Blaming the Deep State
When the Watergate break-in first occurred, Nixon and his advisers talked openly about ways that they could divert attention from the White House’s role in the scandal by blaming the robbery on the Central Intelligence Agency. Because some of the operatives Nixon had break into the Democratic National Committee’s headquarters in the Watergate hotel had, at one time, worked for the CIA, the Nixon team saw the opportunity to implicate the organization. In June of 2017, David Greenberg, a professor of history and media studies at Rutger University, wrote for Politico about how Nixon fanned the flames on the conspiracy theory, which quickly gained traction among his supporters in the electorate. Nixon, he wrote, “deliberately used the CIA links to invent a cover story and a cover-up.”
Greenberg goes on to explain how Nixon and conservative figureheads around the country began building a case that the CIA, the federal bureaucracy, and even the Pentagon were behind a conspiracy to take down the president. Like “fake news,” the term “Deep State” wasn’t in use in 1974, but the creation of these conspiracy theories mirrors the kind of accusations some lobby against the government today.

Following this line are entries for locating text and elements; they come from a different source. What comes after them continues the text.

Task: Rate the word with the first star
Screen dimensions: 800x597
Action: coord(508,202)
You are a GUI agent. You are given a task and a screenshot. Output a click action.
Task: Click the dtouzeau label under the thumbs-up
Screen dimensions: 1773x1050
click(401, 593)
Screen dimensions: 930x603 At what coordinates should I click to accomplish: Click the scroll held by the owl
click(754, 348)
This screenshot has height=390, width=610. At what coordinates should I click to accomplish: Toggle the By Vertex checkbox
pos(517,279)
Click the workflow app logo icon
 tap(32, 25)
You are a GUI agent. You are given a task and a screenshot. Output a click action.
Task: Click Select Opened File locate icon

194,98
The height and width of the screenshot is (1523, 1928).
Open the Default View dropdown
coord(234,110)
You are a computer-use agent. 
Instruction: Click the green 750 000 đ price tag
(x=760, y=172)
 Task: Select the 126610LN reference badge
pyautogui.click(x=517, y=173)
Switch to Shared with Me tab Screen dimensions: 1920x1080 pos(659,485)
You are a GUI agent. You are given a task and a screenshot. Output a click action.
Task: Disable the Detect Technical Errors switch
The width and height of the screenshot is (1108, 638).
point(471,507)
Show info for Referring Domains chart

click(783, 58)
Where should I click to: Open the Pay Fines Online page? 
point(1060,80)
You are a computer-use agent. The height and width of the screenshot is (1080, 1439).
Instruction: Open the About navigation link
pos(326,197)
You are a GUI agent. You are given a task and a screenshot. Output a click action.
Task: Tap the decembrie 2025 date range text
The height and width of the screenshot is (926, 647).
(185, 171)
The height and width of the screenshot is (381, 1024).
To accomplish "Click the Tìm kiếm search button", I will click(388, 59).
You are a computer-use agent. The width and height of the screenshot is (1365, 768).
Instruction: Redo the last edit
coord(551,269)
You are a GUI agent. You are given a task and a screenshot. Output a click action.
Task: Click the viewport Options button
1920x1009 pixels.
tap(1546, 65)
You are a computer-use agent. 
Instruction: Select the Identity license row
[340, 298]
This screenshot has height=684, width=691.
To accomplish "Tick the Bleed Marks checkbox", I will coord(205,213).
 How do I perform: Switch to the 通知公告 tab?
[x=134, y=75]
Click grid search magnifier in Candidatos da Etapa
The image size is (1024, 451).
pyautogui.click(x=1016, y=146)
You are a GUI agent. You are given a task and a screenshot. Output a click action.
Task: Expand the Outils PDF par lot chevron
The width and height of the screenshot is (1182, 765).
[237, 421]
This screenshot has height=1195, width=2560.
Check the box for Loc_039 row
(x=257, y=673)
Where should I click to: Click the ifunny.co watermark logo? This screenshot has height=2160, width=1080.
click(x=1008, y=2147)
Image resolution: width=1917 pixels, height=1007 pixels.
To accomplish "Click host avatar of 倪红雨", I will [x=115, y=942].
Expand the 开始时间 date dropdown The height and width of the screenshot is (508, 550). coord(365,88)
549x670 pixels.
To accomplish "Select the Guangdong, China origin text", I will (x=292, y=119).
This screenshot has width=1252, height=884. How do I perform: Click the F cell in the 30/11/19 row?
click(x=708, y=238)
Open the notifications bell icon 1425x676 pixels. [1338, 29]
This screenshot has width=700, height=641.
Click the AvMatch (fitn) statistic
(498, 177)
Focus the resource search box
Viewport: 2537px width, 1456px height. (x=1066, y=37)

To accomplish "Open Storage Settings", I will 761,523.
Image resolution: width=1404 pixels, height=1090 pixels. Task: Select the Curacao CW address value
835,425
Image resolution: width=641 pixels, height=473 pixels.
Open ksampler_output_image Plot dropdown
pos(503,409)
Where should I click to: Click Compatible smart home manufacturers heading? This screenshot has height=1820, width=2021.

Nixon Eventually Resigned, Before He Could Be Impeached
In August of 1974, Nixon addressed the nation and announced that he would resign. His speech, however, did not involve an explicit admission of guilt. He claimed he was resigning because he lacked a strong “base” in Congress with which to fight the accusations against him.
“To continue to fight through the months ahead for my personal vindication would almost totally absorb the time and attention of both the president and the Congress in a period when our entire focus should be on the great issues of peace abroad and prosperity without inflation at home,” he said.
Though Nixon predicted his own “personal vindication,” he also, notably, did not use the speech as an opportunity to contest the claims against him. Instead, he offered conciliation, declaring, “I leave with no bitterness toward those who have opposed me, because all of us, in the final analysis, have been concerned with the good of the country, however our judgments might differ.”
Nixon’s vice president Gerald Ford, after being sworn in as president, would go on to pardon Nixon of all wrongdoing.
What Does This Mean for Today?
We don’t yet know if Mueller’s report accuses Trump of breaking any laws. But whatever the outcome of the report, Trump and his allies have already engaged in many of the techniques Nixon used to combat the Watergate allegations. Trump consistently calls the investigation a “witch hunt” and frequently lobs accusations of “fake news” against media organizations that cover it. (According to the New York Times, as of February of 2019, Trump had publicly attacked the Mueller investigation more than 1,100 times.)
Earlier this month, Jane Mayer, an investigative reporter for The New Yorker, completed an investigation into the role of Fox News in supporting the president. In her exposé, Mayer writes that the television network has been “priming its viewers to respond with extraordinary anger should the country’s law-enforcement authorities close in on the President.” According to Media Matters, Sean Hannity—one of Fox’s most popular on-air personalities—attacked the Mueller investigation 487 times in just the first year after Mueller was appointed. In 81 of those instances, Hannity used the term “witch hunt”; in 186 of them, he accuses the law enforcement officials who created the probe of breaking the law.
As early as the end of 2017, commentators on Fox, including Jesse Waters, began to use the word “coup” to describe the Mueller investigation, implicating the Federal Bureau of Investigation in the same way Nixon and his cronies implicated the CIA. Hannity, as well as popular conservative commentators Mark Levin and Alan Dershowitz, have also used the word “coup” to describe the investigation.